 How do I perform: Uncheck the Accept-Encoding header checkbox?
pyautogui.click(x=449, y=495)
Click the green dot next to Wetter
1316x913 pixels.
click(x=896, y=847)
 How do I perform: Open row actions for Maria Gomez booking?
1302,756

---

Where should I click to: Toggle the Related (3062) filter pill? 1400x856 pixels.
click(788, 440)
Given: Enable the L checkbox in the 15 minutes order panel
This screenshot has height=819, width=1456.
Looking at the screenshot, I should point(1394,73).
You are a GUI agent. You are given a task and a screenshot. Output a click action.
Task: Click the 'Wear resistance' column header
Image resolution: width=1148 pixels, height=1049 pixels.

...

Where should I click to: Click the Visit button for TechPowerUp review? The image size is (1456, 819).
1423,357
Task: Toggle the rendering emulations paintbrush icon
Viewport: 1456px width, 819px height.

* [Task instructions]: Could you set down, exactly as written, the lines above between the one holding "Given: Enable the" and the one holding "Image resolution: width=1148", inclusive, and nothing more?

* [Task output]:
Given: Enable the L checkbox in the 15 minutes order panel
This screenshot has height=819, width=1456.
Looking at the screenshot, I should point(1394,73).
You are a GUI agent. You are given a task and a screenshot. Output a click action.
Task: Click the 'Wear resistance' column header
Image resolution: width=1148 pixels, height=1049 pixels.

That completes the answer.